Speaking on the sidelines of the ongoing 2019 edition of the World Economic Forum in Davos, Switzerland, Mr Agyemang-Manu expressed confidence that the collaboration would help provide improved health care and reduce preventable deaths.
“We are pleased to partner with the Sickle Cell Foundation and Novartis in order to address sickle cell disease in Ghana. We are committed to put SCD among the priorities on our national health agenda and to put the required resources behind it. Together, we can actively contribute to ending preventable deaths of newborns and children under 5 years of age, as set out in the UN Sustainable Development Goals,” he stated.
Dr Nsiah-Asare expressed his deep appreciation for the collaboration, emphasising that the partnership with Novartis would have many benefits for persons with sickle cell disease, including a reduction in treatment costs and access to cutting edge research materials.
“Sickle Cell Disease is an age-old disease that has led to many avoidable deaths over the years. This partnership will help the Ghana Health Service to tackle it head-on, and also make its treatment affordable and sustainable.”
Dr Nsiah-Asare disclosed that the partnership will help to improve access to high-quality treatment for patients in Ghana, with Novartis committed to testing innovative sickle treatments in the country, which would also provide data for further studies.
“Ghana is set to be the gateway to sickle cell disease research in Africa,” he declared.
The partnership has already begun to yield results, with Dr Nsiah-Asare revealing that Novartis submitted, in 2018, Hydroxyurea, the current general standard of care for severe SCD, for registration for the specific indication of SCD in Ghana. The Ghana Food and Drugs Authority has since granted marketing authorisation (25 October 2018), making it the first time that Hydroxyurea will be available to patients for this indication in Ghana.

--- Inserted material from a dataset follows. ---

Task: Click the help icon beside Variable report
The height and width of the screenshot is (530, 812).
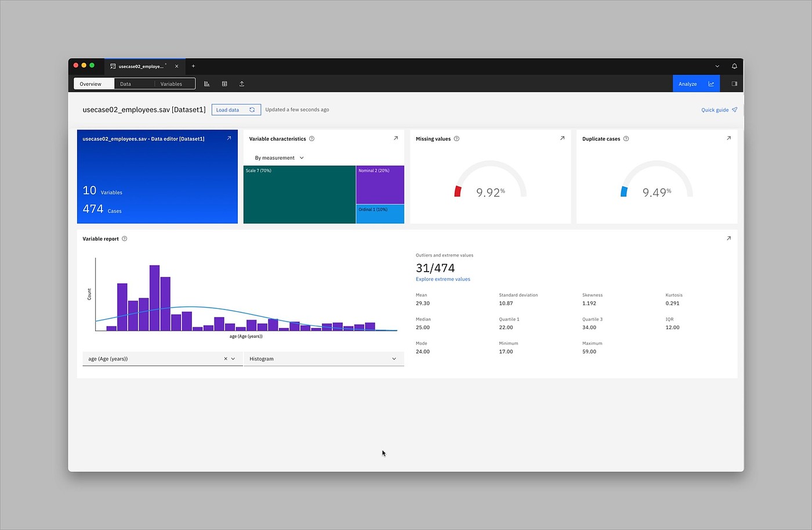Action: pyautogui.click(x=124, y=239)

“Discussions are underway for the inclusion of the medicine and associated laboratory testing in the National Health Insurance Scheme, as well as prioritising this as a national programme, with direct distribution through the Ministry of Health”, he added.
Hydroxyurea treatment is expected to start reaching hundreds of patients in 2019.

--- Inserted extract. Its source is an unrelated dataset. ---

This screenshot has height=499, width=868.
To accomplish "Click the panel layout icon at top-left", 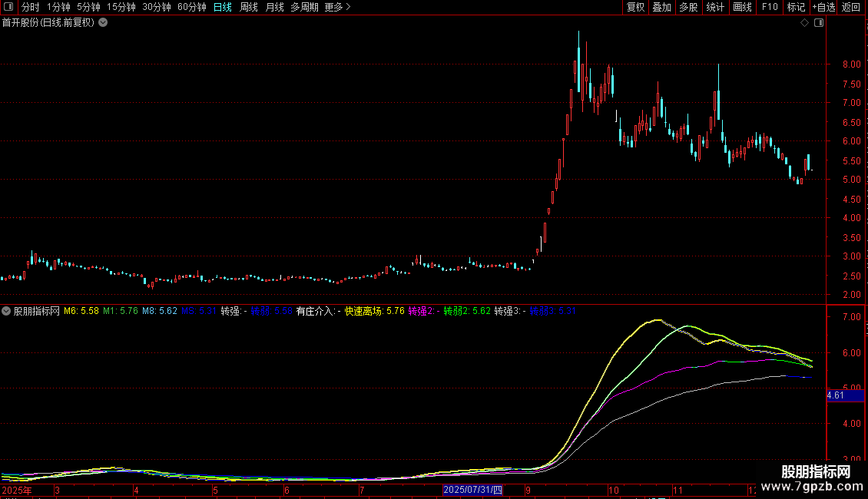I will tap(8, 7).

Also commenting, Prof. Kwaku Ohene-Frempong, President of the Sickle Cell Foundation of Ghana, expressed confidence about the positive benefits of the collaboration.
“Our biggest challenge is that we simply don’t make the diagnosis early enough. Ghana is one of the few African countries that has a newborn screening programme. But there’s not a single country that tests all their children for SCD. As a result, we are losing hundreds of thousands of babies across Africa each year without even a diagnosis of the disease. This collaboration would bring global attention to this disease.”

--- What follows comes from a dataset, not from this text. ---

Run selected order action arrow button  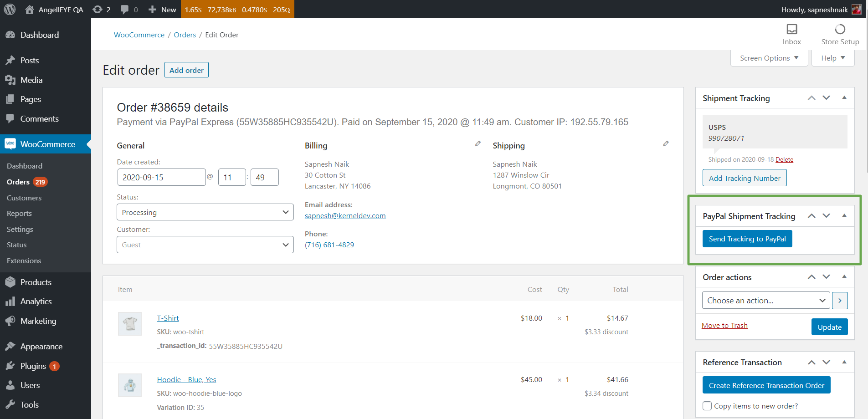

Explaining the rationale behind his company’s decision to partner with the Government of Ghana, Vas Narasimhan, MD, CEO of Novartis stated: “Novartis has a long-term commitment to ensuring that our medicines, and healthcare in general, are accessible to as many patients as possible. Our hope is that we’ll continue to reimagine the way this disease is treated, in order to offer better medicines and improved care to sickle cell patients in Africa and around the world. I am proud that Novartis is committed to addressing this challenge.”
Ghana’s Vice-President, Dr Mahamudu Bawumia, who is attending the Forum, expressed his appreciation to Novartis for working with the Government of Ghana to improve access to quality health care.